Exercise goal. Write out the material below word for word, keeping every line in its original order.

Records supplied.

* * *

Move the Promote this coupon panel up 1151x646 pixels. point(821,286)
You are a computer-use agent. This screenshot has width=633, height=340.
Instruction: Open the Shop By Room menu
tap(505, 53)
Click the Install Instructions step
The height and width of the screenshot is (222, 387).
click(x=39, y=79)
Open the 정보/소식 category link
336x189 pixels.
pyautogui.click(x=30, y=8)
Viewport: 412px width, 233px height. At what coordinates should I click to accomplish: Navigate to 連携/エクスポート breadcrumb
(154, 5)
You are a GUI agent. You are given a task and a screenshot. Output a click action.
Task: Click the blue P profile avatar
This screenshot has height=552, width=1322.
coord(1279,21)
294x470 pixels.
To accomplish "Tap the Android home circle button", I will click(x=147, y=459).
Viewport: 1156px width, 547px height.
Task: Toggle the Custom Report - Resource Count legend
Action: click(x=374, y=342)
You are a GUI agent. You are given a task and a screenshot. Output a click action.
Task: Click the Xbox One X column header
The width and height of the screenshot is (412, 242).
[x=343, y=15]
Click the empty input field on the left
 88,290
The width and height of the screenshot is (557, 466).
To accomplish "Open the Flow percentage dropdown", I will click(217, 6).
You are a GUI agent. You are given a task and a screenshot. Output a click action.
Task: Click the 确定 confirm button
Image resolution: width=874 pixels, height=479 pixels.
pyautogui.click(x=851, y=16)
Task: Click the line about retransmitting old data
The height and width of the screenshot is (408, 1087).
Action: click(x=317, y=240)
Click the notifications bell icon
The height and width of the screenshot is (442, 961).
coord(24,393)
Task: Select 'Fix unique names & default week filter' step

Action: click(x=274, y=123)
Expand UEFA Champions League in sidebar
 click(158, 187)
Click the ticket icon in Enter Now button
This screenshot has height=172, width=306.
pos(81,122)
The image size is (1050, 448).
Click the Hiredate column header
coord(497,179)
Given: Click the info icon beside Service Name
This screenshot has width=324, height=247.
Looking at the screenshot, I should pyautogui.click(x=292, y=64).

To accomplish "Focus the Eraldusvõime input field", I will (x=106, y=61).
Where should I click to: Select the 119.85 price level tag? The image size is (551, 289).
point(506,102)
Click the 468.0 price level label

* * *

Exercise solution.
Move the Promote this coupon panel up 1151x646 pixels. point(821,286)
You are a computer-use agent. This screenshot has width=633, height=340.
Instruction: Open the Shop By Room menu
tap(505, 53)
Click the Install Instructions step
The height and width of the screenshot is (222, 387).
click(x=39, y=79)
Open the 정보/소식 category link
336x189 pixels.
pyautogui.click(x=30, y=8)
Viewport: 412px width, 233px height. At what coordinates should I click to accomplish: Navigate to 連携/エクスポート breadcrumb
(154, 5)
You are a GUI agent. You are given a task and a screenshot. Output a click action.
Task: Click the blue P profile avatar
This screenshot has height=552, width=1322.
coord(1279,21)
294x470 pixels.
To accomplish "Tap the Android home circle button", I will click(x=147, y=459).
Viewport: 1156px width, 547px height.
Task: Toggle the Custom Report - Resource Count legend
Action: click(x=374, y=342)
You are a GUI agent. You are given a task and a screenshot. Output a click action.
Task: Click the Xbox One X column header
The width and height of the screenshot is (412, 242).
[x=343, y=15]
Click the empty input field on the left
 88,290
The width and height of the screenshot is (557, 466).
To accomplish "Open the Flow percentage dropdown", I will click(217, 6).
You are a GUI agent. You are given a task and a screenshot. Output a click action.
Task: Click the 确定 confirm button
Image resolution: width=874 pixels, height=479 pixels.
pyautogui.click(x=851, y=16)
Task: Click the line about retransmitting old data
The height and width of the screenshot is (408, 1087).
Action: click(x=317, y=240)
Click the notifications bell icon
The height and width of the screenshot is (442, 961).
coord(24,393)
Task: Select 'Fix unique names & default week filter' step

Action: click(x=274, y=123)
Expand UEFA Champions League in sidebar
 click(158, 187)
Click the ticket icon in Enter Now button
This screenshot has height=172, width=306.
pos(81,122)
The image size is (1050, 448).
Click the Hiredate column header
coord(497,179)
Given: Click the info icon beside Service Name
This screenshot has width=324, height=247.
Looking at the screenshot, I should pyautogui.click(x=292, y=64).

To accomplish "Focus the Eraldusvõime input field", I will (x=106, y=61).
Where should I click to: Select the 119.85 price level tag? The image size is (551, 289).
point(506,102)
Click the 468.0 price level label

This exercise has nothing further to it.